> ASSIGNMENT: The material below must be retyped in full, with every line kept exactly as it is.

PROVIDED RECORDS START

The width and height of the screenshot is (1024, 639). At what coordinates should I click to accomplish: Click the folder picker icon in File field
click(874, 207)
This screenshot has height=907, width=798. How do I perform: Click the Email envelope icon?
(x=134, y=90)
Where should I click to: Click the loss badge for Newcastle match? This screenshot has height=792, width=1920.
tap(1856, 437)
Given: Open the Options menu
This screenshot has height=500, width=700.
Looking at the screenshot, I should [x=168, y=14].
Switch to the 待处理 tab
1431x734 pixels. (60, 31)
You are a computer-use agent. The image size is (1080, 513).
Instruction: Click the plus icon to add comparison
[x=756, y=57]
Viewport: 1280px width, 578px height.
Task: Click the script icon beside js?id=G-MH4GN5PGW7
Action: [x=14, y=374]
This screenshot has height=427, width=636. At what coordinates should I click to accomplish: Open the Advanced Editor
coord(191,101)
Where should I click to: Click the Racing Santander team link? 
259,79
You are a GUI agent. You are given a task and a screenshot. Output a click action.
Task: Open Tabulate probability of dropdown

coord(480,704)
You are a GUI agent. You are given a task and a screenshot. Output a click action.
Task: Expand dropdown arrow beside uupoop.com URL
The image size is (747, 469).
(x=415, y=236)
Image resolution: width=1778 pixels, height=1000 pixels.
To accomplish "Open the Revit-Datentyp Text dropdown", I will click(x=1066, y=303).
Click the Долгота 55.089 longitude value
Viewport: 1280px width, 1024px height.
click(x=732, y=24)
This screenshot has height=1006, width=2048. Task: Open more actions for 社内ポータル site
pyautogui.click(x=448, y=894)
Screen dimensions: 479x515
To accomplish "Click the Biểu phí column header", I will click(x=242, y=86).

PROVIDED RECORDS END

> EXERCISE RESPONSE:
The width and height of the screenshot is (1024, 639). At what coordinates should I click to accomplish: Click the folder picker icon in File field
click(874, 207)
This screenshot has height=907, width=798. How do I perform: Click the Email envelope icon?
(x=134, y=90)
Where should I click to: Click the loss badge for Newcastle match? This screenshot has height=792, width=1920.
tap(1856, 437)
Given: Open the Options menu
This screenshot has height=500, width=700.
Looking at the screenshot, I should [x=168, y=14].
Switch to the 待处理 tab
1431x734 pixels. (60, 31)
You are a computer-use agent. The image size is (1080, 513).
Instruction: Click the plus icon to add comparison
[x=756, y=57]
Viewport: 1280px width, 578px height.
Task: Click the script icon beside js?id=G-MH4GN5PGW7
Action: [x=14, y=374]
This screenshot has height=427, width=636. At what coordinates should I click to accomplish: Open the Advanced Editor
coord(191,101)
Where should I click to: Click the Racing Santander team link? 
259,79
You are a GUI agent. You are given a task and a screenshot. Output a click action.
Task: Open Tabulate probability of dropdown

coord(480,704)
You are a GUI agent. You are given a task and a screenshot. Output a click action.
Task: Expand dropdown arrow beside uupoop.com URL
The image size is (747, 469).
(x=415, y=236)
Image resolution: width=1778 pixels, height=1000 pixels.
To accomplish "Open the Revit-Datentyp Text dropdown", I will click(x=1066, y=303).
Click the Долгота 55.089 longitude value
Viewport: 1280px width, 1024px height.
click(x=732, y=24)
This screenshot has height=1006, width=2048. Task: Open more actions for 社内ポータル site
pyautogui.click(x=448, y=894)
Screen dimensions: 479x515
To accomplish "Click the Biểu phí column header", I will click(x=242, y=86).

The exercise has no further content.